SAH, the byproduct of methyl transfer reaction, can be hydrolyzed to homocysteine and adenosine by SAH hydrolase (SAHH) [74]. Homocysteine is involved in the transsulfuration pathway to produce cysteine, a critical precursor and rate-limiting factor of GSH synthesis [75]. As GSH is the major antioxidant molecule to buffer ROS, the diversion of homocysteine from methionine regeneration into the cysteine production is important to maintain cellular redox homeostasis [76]. Conceivably, the direction (methionine/SAM regeneration or GSH biosynthesis) that homocysteine follows decides the fate of a cell by influencing the cellular redox states and epigenetic events [77]. Since several types of cancer cells often exhibit high ROS levels and DNA hypo-methylation, cancer cells are prone to utilize homocysteine to regenerate methionine during tumorigenesis. Therefore, targeting the recycle of homocysteine may be promising for tumor suppression.

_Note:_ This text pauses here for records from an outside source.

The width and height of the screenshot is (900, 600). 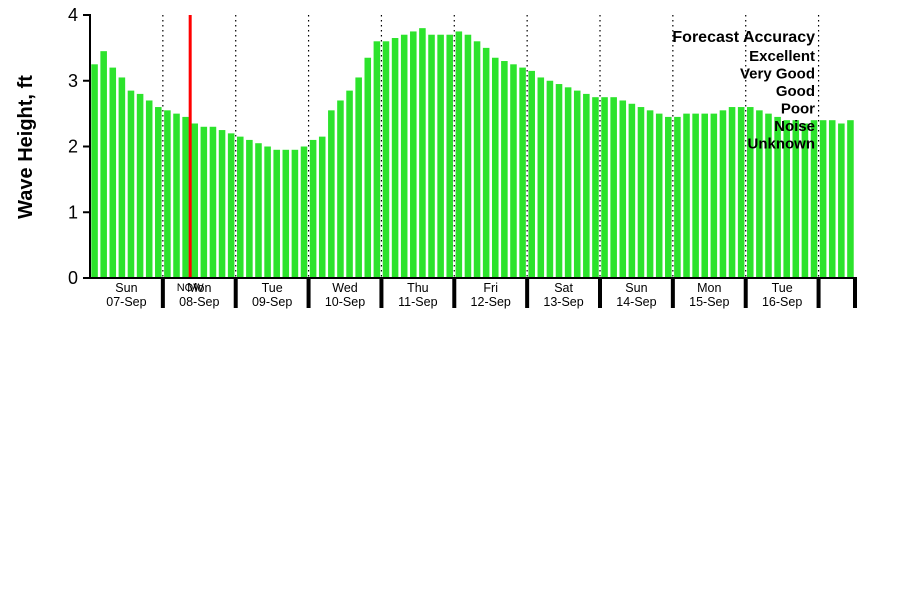 I want to click on legend-entry-noise: Noise, so click(x=794, y=126).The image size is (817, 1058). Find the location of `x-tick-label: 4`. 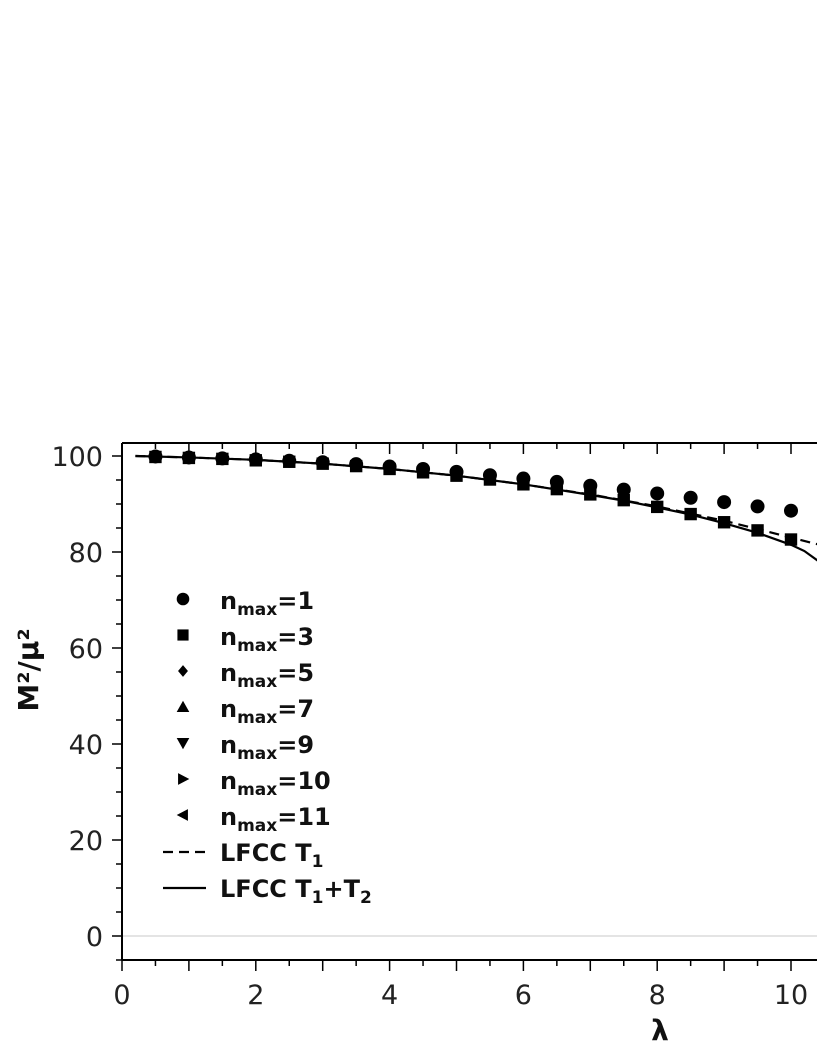

x-tick-label: 4 is located at coordinates (390, 996).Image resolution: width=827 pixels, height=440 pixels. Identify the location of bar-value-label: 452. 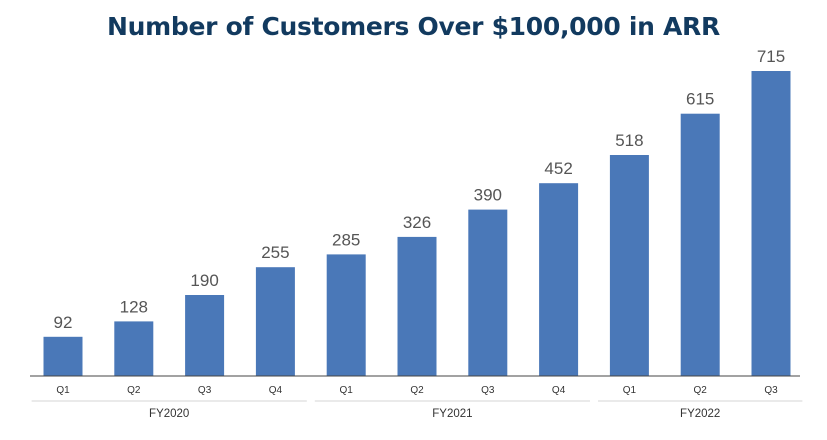
(558, 168).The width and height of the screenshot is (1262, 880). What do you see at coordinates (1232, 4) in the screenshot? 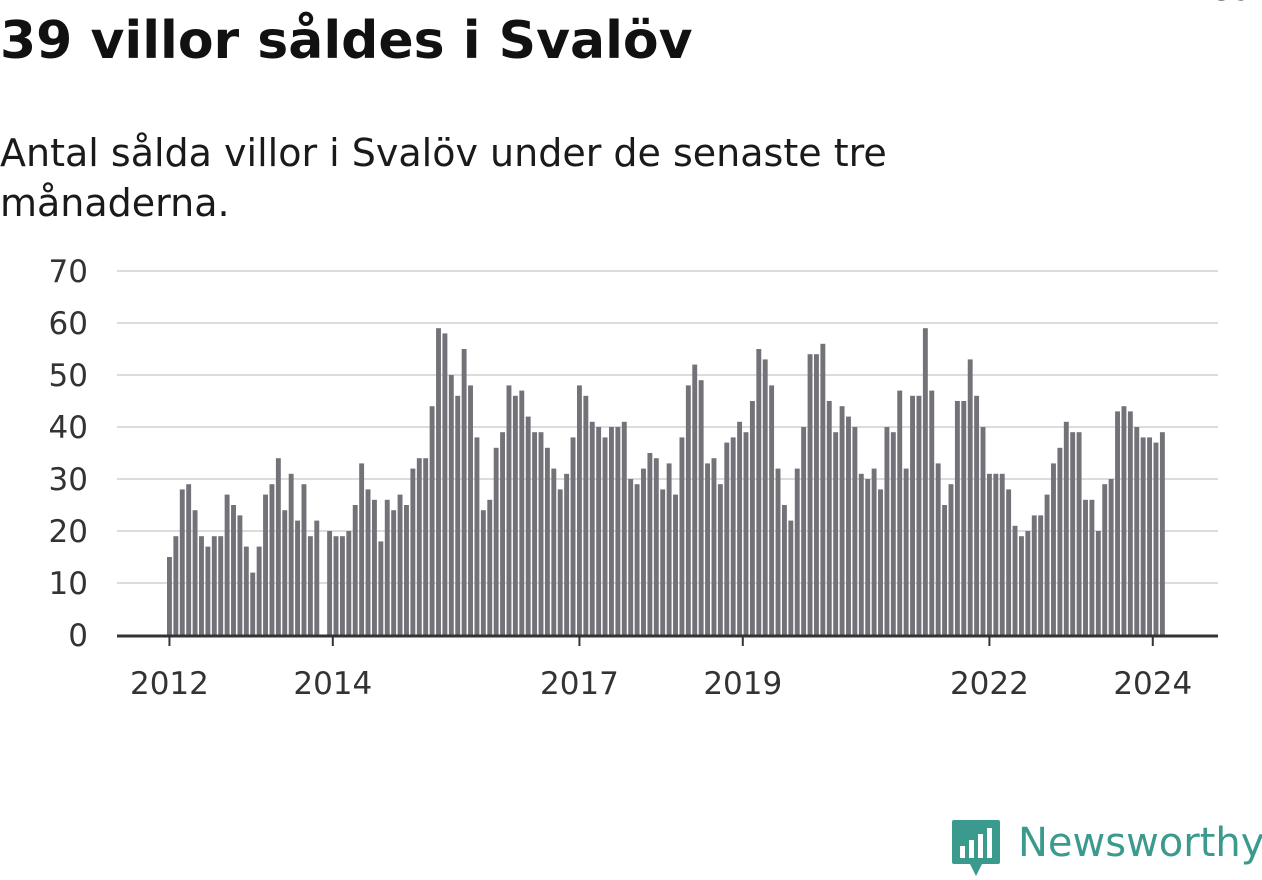
I see `annotations: 39` at bounding box center [1232, 4].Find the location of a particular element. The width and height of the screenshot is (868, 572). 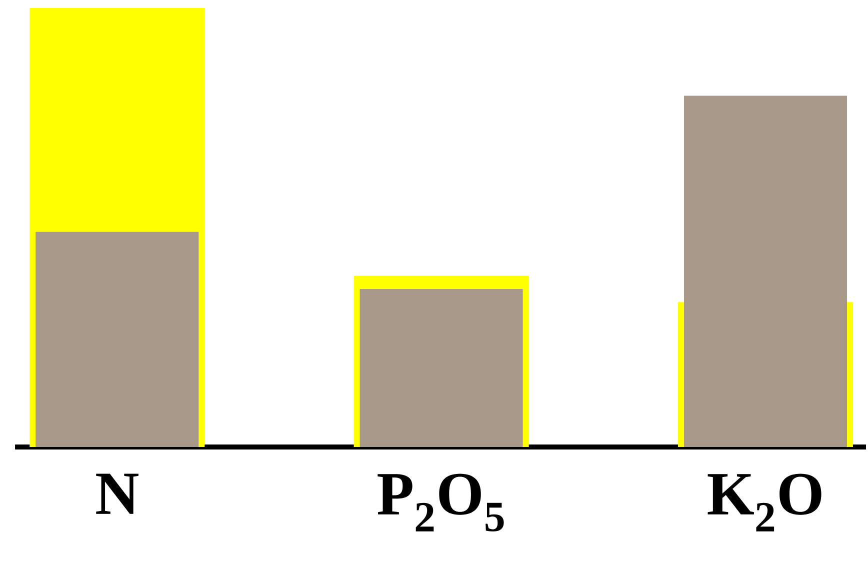

x-tick-label: P$_{2}$O$_{5}$ is located at coordinates (441, 503).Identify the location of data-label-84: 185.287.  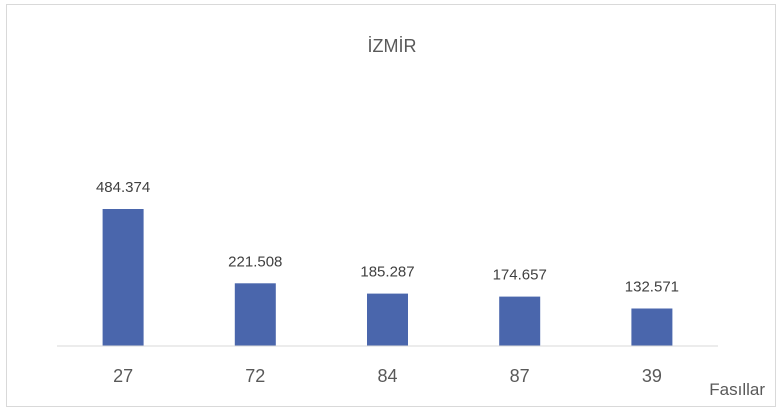
(387, 272). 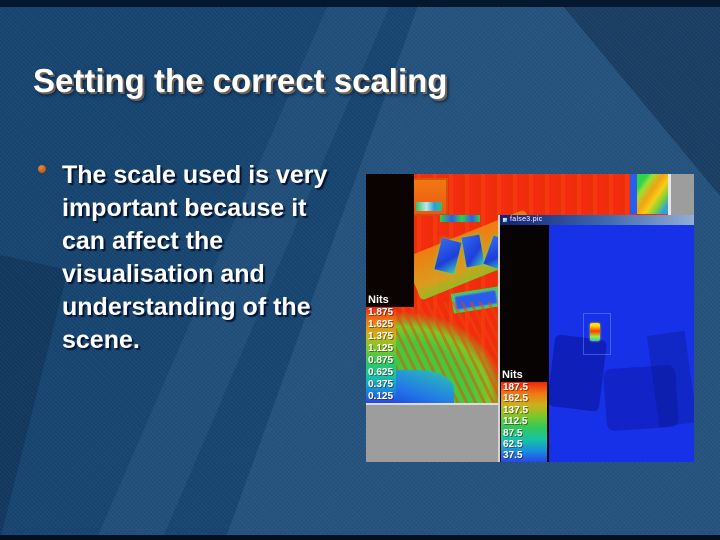 I want to click on bullet-text-line: can affect the, so click(x=143, y=241).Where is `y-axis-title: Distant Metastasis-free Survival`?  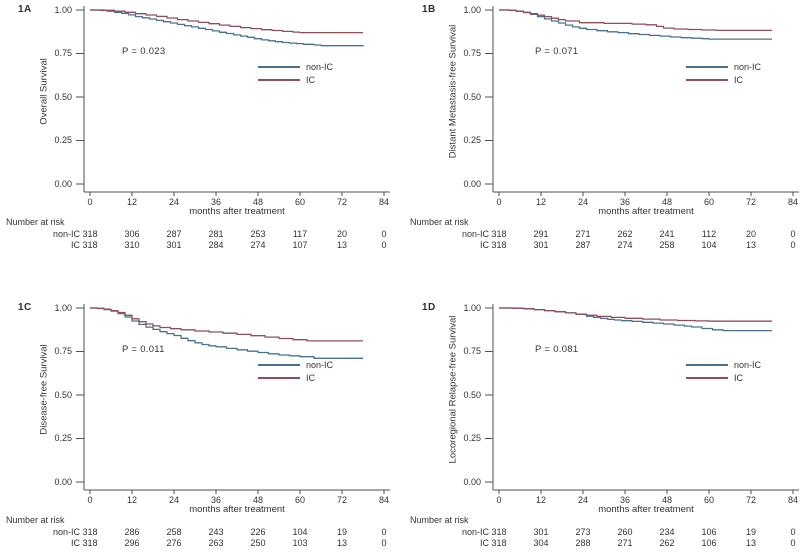 y-axis-title: Distant Metastasis-free Survival is located at coordinates (453, 92).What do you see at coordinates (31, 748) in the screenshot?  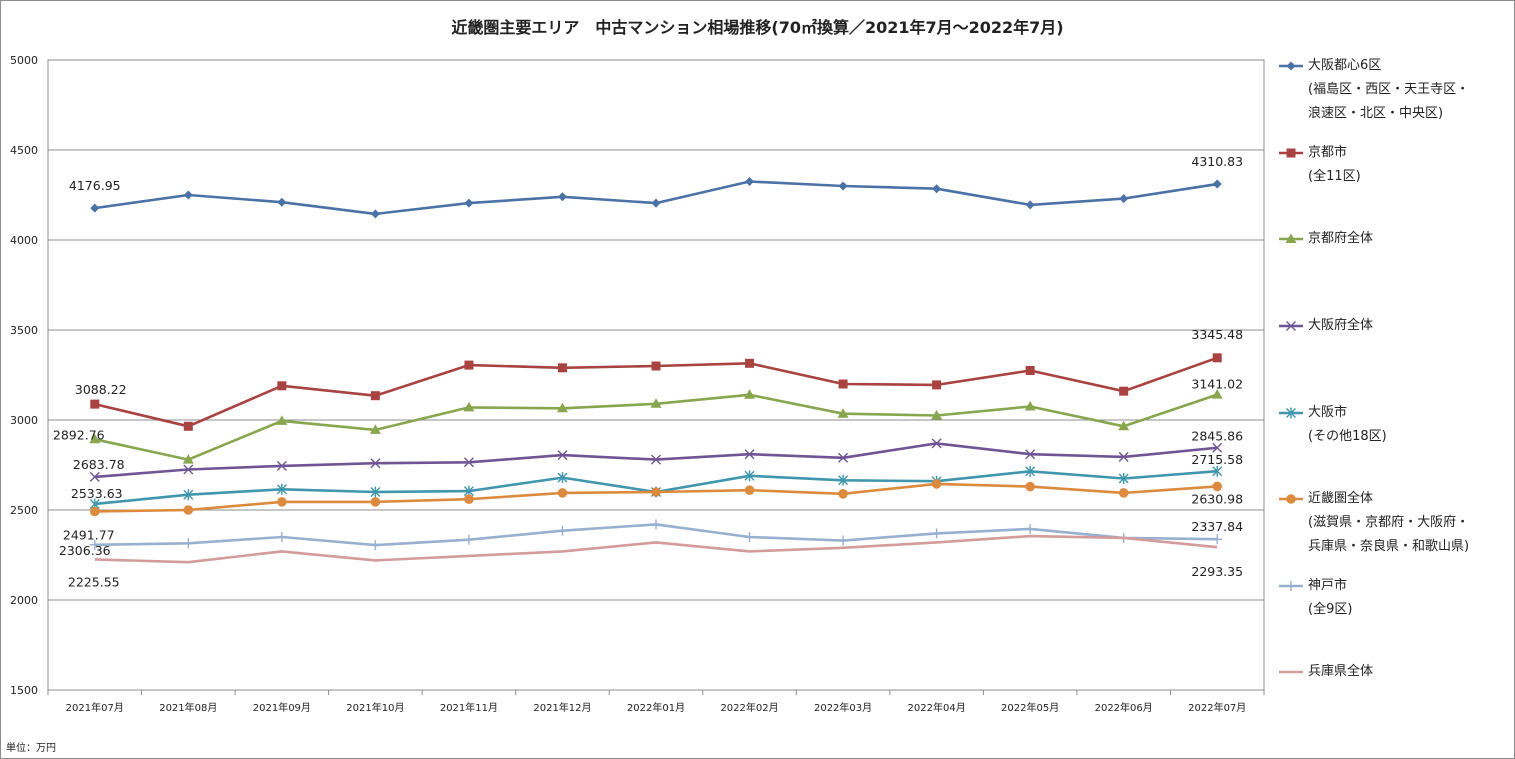 I see `unit-note: 単位：万円` at bounding box center [31, 748].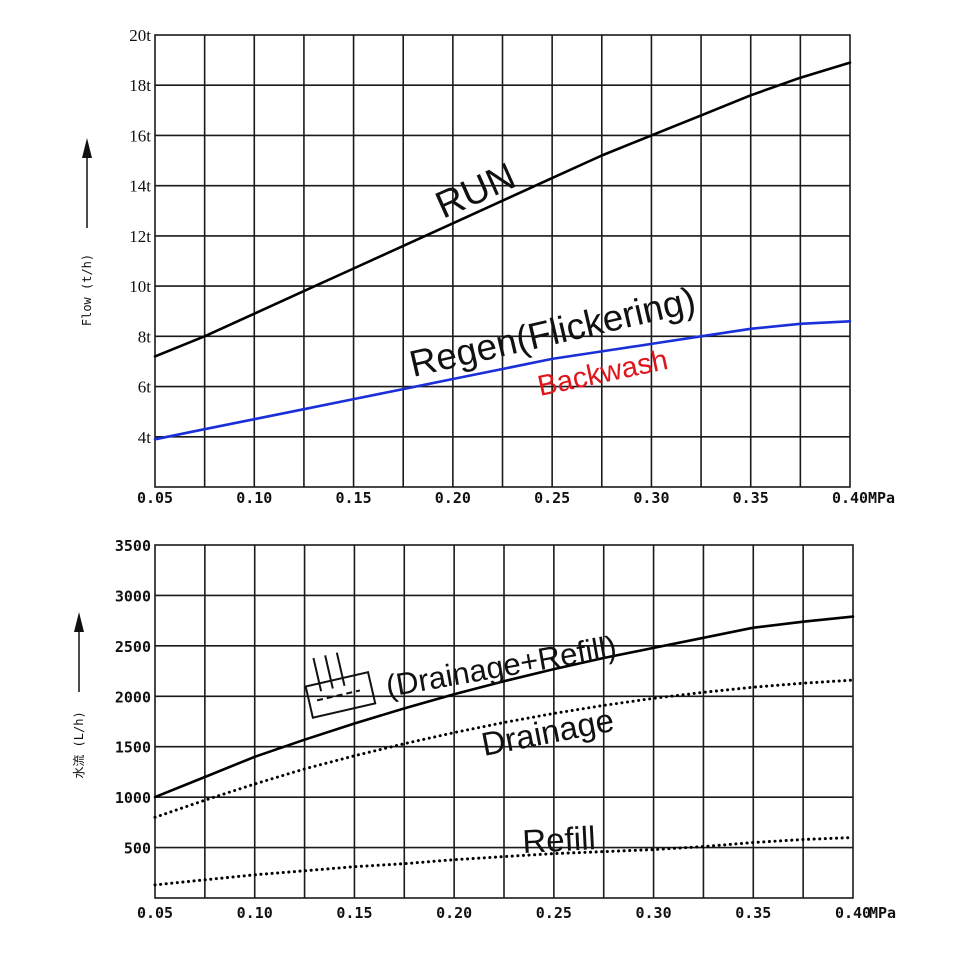 The height and width of the screenshot is (960, 960). Describe the element at coordinates (501, 666) in the screenshot. I see `drainage-refill-label: (Drainage+Refill)` at that location.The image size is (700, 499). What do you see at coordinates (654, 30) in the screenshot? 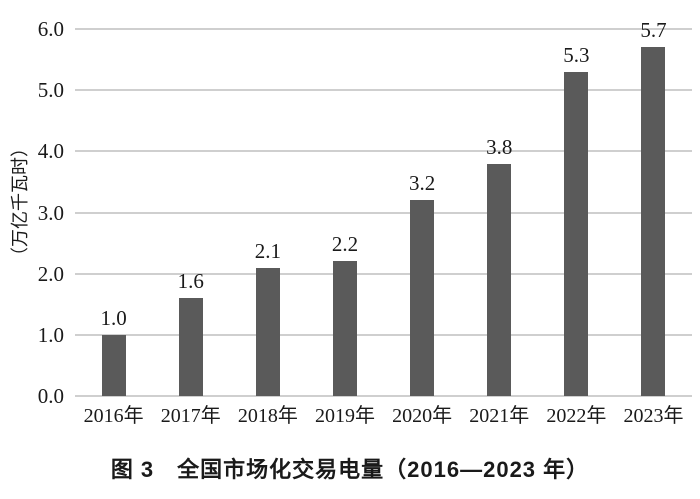
I see `bar-value-label: 5.7` at bounding box center [654, 30]. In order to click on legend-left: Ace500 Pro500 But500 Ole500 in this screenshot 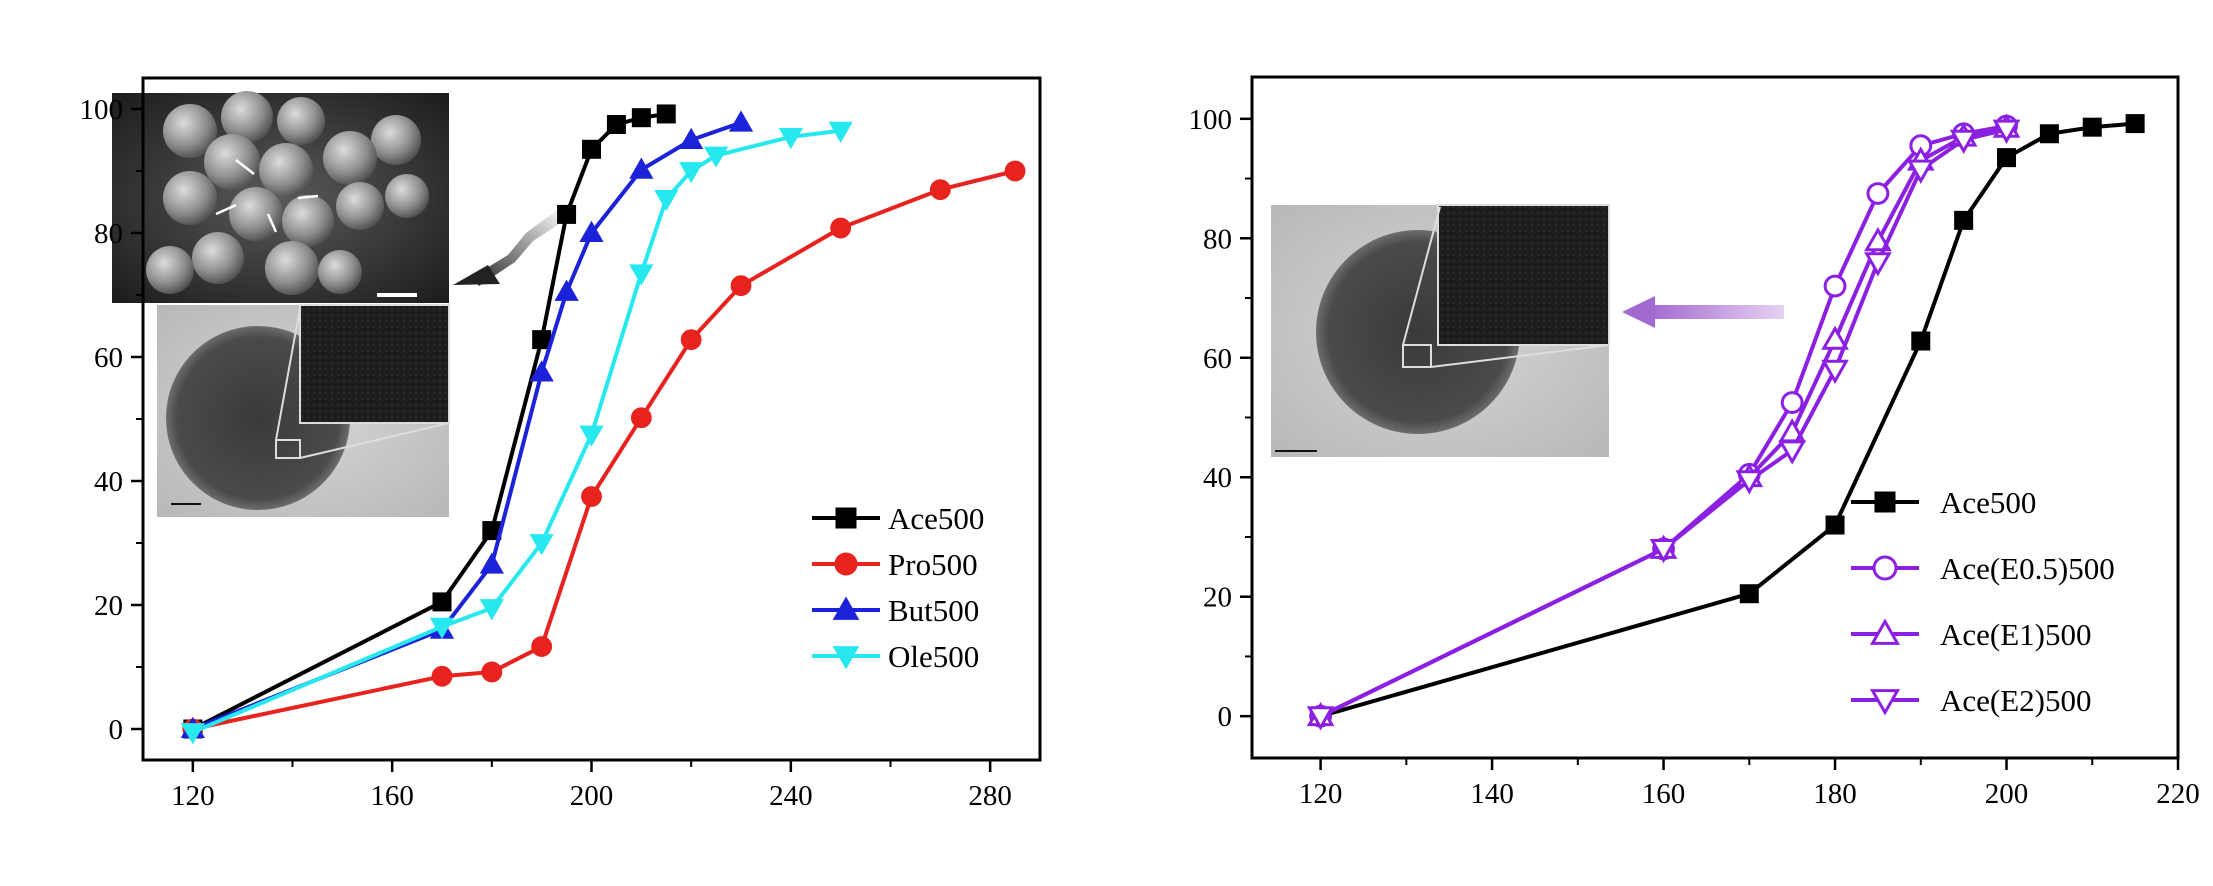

Targeting the synthesis of GSH and NADPH or using pharmacological ROS inducers including As2O3, β-phenylethyl isothiocyanate (PEITC), and doxorubicin (Dox) constitutes the strategy of increasing ROS for anticancer therapy [78]. Importantly, scavenging ROS also exhibits favorable anticancer effect. For example, vitamin E is an important dietary antioxidant which reduces ROS levels through reacting with free radicals. Intriguingly, it has been reported that intake of vitamin E can reduce the risk of liver cancer, indicating that clearance of ROS by dietary supplementation of antioxidant holds great potential for preventing tumorigenesis [79]. However, this hypothesis is facing challenges since supplementation of β-carotene, or vitamin E, cannot reduce the risk of lung cancer [80]. The comprehensive understanding of involved regulatory mechanisms is urgently needed for facilitating the early intervention of tumorigenesis.

11.4 Conclusion

Metabolic network and redox homeostasis are closely intertwined with each other and constitute an orchestrated regulatory loop to participate in tumorigenesis and tumor development. Thus, targeting the vulnerabilities of metabolism and redox imbalance in cancer cells holds great potential for selectively killing malignant cells. However, our understanding regarding the complicated metabolic-redox loop still lacks, and more efforts should be paid to achieve effective approaches. More importantly, since the roles of ROS are multifaceted, it should be discreet to consider the application of ROS modulators (scavengers or inducers) in different cancer types. Furthermore, compounds targeting global metabolism, or redox homeostasis may elicit unexpected side effects on normal tissues, and more specific delivery system may be required for favorable therapeutic outcomes.